In the third essay, I use a game-theoretical approach to investigate why countries, governments or local authorities often fail to create a good reputation in order to attract potential investors. I model the interactions between investors and a country as an infinite partnership game where investors are uncertain about the country's patience and the level of investment is set endogenously based on the investors’ information and confidence about the country. The motivation of the players is standard: the country wants to maximize its discounted wealth by choosing the best time (if ever) to default. The investors are competitive and risk-neutral. In the equilibrium they correctly estimate the probability of confiscation, and provide such an amount of investments that their expected rate of return is equal to the riskless interest rate.
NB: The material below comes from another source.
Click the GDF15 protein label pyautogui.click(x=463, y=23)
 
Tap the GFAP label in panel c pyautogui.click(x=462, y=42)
I show that there are three types of equilibria depending on the initial confidence level. There is a unique efficient equilibrium when the initial confidence is high. In that case the investment risk and the effect of incomplete information are asymptotically eliminated, and more patient types will enjoy the efficient level of investments. For the continuum of intermediate values of initial confidence, the level of investments grows at first but after some point it starts to decline and all types will eventually default. For low initial values, the investments decline from the beginning and again all types will eventually default. The possibility of inefficient outcomes arises from the fact that all types in the model are opportunistically rational. As the game progresses, it is revealed that the country’s type is more and more patient. However, this knowledge per se does not decrease the risk of investment because, even though the country is patient, it still might prefer to default depending on the path of future payoffs. Consequently, investors might choose low investments despite their information about the country’s patience. The model might explain, for example, the Russian case, in which confidence and foreign investment levels first rose and then fell leading eventually, to default (in 1998) and to alleged asset confiscation (in 2003).